A economia portuguesa vai crescer 1,6% este ano e 2,1% no próximo, de acordo com as previsões do Banco de Portugal divulgadas hoje no Boletim Económico de outubro, que representam uma revisão em baixa face a junho.
Em junho, o Banco de Portugal projetava um crescimento de 2% este ano e 2,3% em 2025.
«O crescimento da atividade em 2024 é sustentado pelo consumo privado e pelas exportações», indica o banco central, enquanto a «aceleração em 2025–26 reflete o contributo do consumo e melhores perspectivas para o investimento».
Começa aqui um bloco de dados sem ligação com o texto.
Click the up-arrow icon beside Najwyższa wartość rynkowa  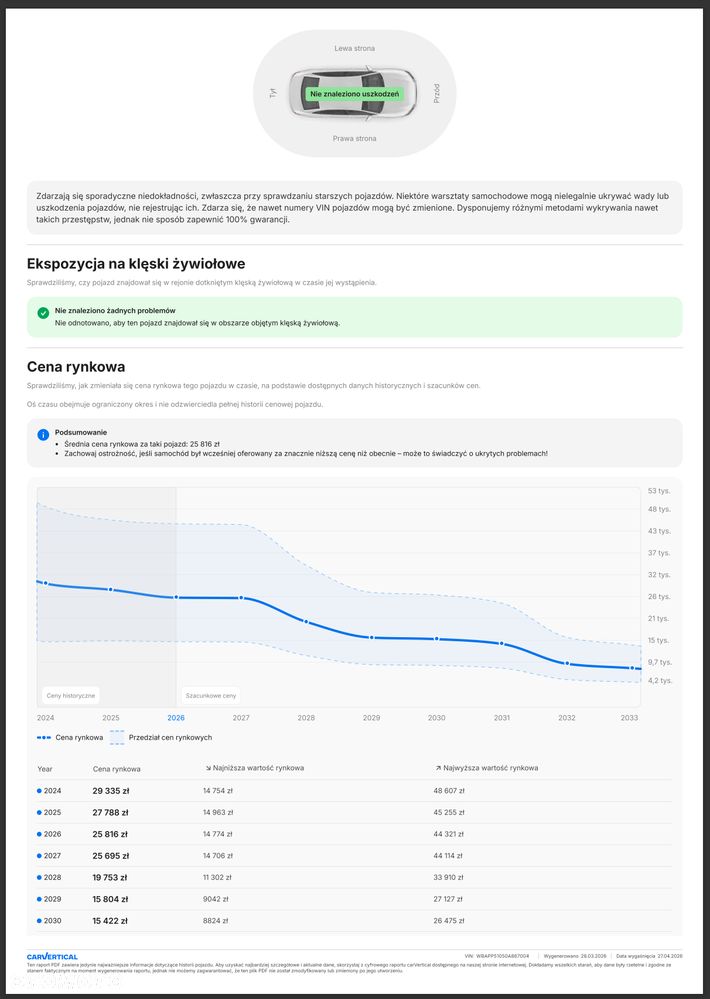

Para 2026, o Banco de Portugal prevê um crescimento de 2,2%, o mesmo que no Boletim de junho, indicando que «a maior sustentação do crescimento na componente do consumo privado é menos virtuosa para a sustentabilidade da economia portuguesa».
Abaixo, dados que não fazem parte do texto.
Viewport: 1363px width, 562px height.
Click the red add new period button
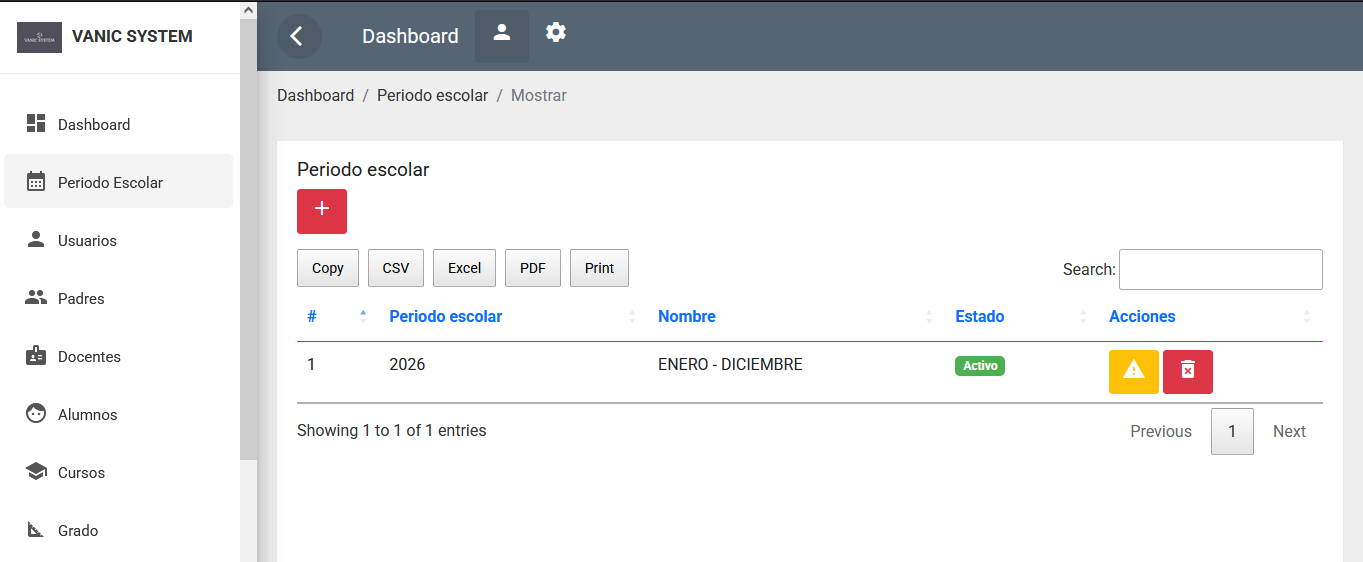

Já no que diz respeito à inflação, esta «reduz-se para 2,6%, em 2024, e fixa-se em valores consistentes com a estabilidade de preços nos anos seguintes», indica o banco central no Boletim Económico de outubro.
O mercado de trabalho, por sua vez, «continua a evoluir favoravelmente, com aumento do emprego ― de 1,1% em 2024, 0,6% em 2025 e 0,9% em 2026 ― e dos salários reais ― de 4,6% em 2024, 2,2% em 2025 e 2,0% em 2026».
Os riscos inerentes a estas projeções são «equilibrados», sendo que a «resistência da economia aos choques recentes é reflexo do progresso verificado na redução de desequilíbrios macroeconómicos e outras fragilidades estruturais».
Ainda assim, «no futuro próximo, haverá desafios importantes ― associados às transformações tecnológicas, às alterações geopolíticas e à gestão da transição climática», alerta o Banco de Portugal.
Por outro lado, o governador do Banco de Portugal, Mário Centeno, alertou para o crescimento da despesa pública corrente, que está a subir «como não aumentava em muitas décadas».